The most expensive option is renting equipment for a day – daily rates fall sharply the longer you rent. It’s also usually less expensive to rent outside resort areas and the best deals are by the season. GL tip: Soulier Sports in Biere, Vaud, has for some years offered excellent rental prices: 021 809 5483.
Note that most schools and communes have annual sales, usually in November, of used equipment. Check the material for damage, but this can be the best way to make family skiing affordable, especially with fast-growing kids.
You need winter tires to go higher than 800 or 1,000 metres from November to April, more or less, although they are useful even at lake level during the winter. If you are traveling to resorts, be sure to have chains in your car – and know how to use them! – but you rarely need them lower than 1,000 metres, and only in resorts when the snow is falling heavily. Resorts in Switzerland tend to be better about maintaining access roads and parking lots than French ski resorts. Parking ranges from free (Aminona, VS) to SFr5-10 a day in larger resorts.
Consider trains: CFF has many special offers.

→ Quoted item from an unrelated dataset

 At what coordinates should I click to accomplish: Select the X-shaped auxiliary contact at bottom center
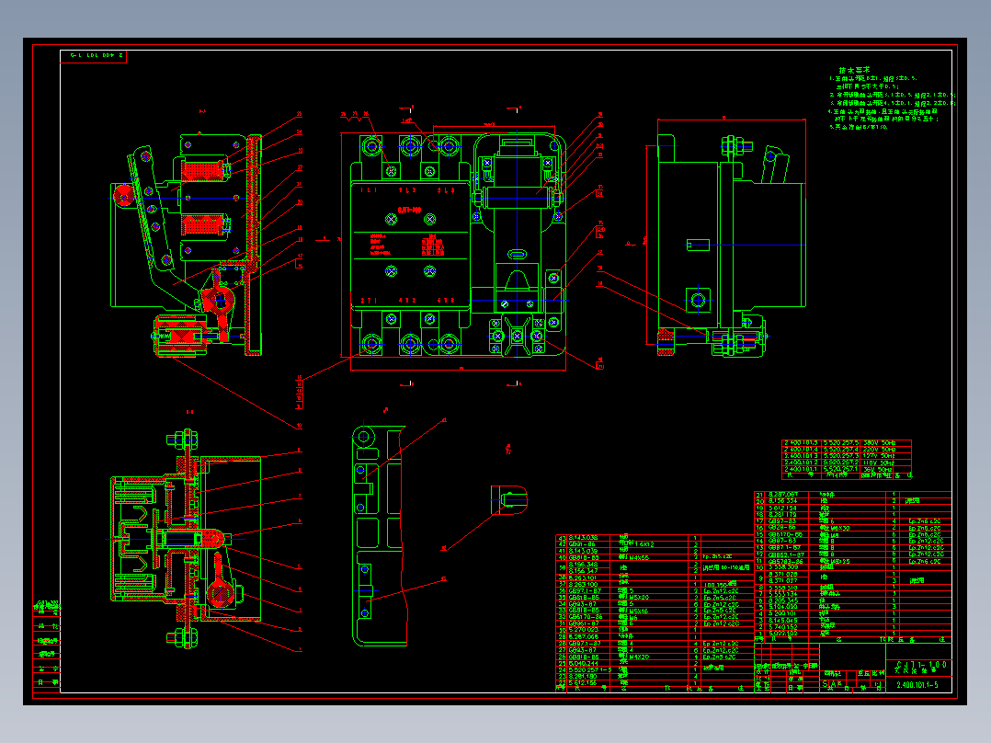517,336
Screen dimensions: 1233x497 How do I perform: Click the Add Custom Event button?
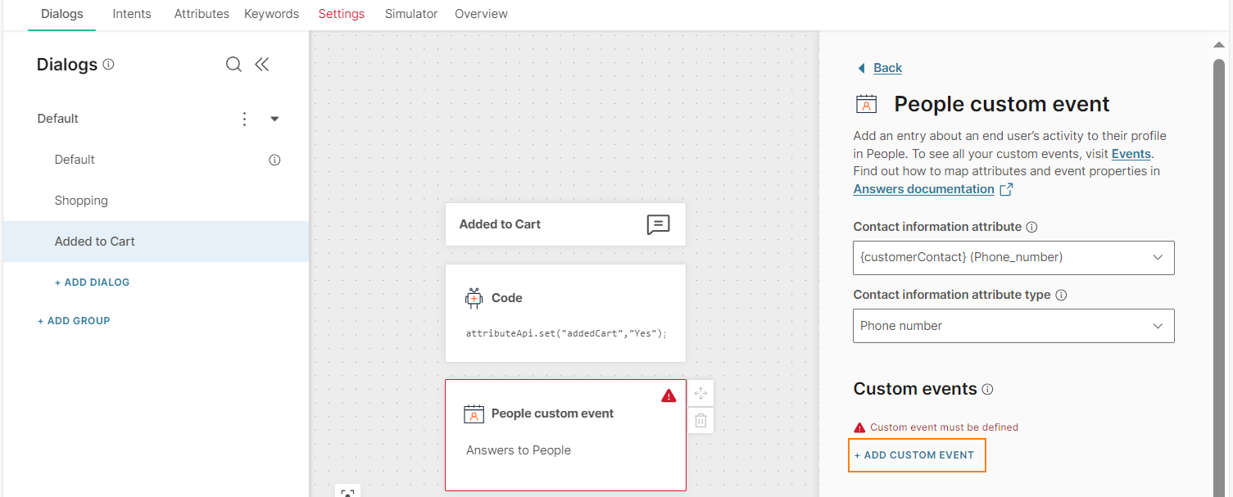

Meteo Swiss but check individual resorts’ snow reports and weather pages, as these tend to be more local and up to the minute. Note that if you google a resort by its name you’ll fall first on sites by companies that sell travel and rent equipment – most of these have no direct link to the resort and their information is rarely updated as often as it might appear. Use the links listed in the GL winter sports guide or remember when you google to put in resort name + tourism to reach the official tourism office. Ski lifts are generally managed separately and will have their own web sites; tourism offices link to this. Two sites link to several resort ski lifts, but there is a drawback – not all of the lift companies work with them. The Swiss National Tourism Office runs a Swiss snow report but Verbier does not participate in it and updates only its only pages. The association of ski lifts in the Valais has some good information on Best of Snow but Crans-Montana, for example, does not update its pages there.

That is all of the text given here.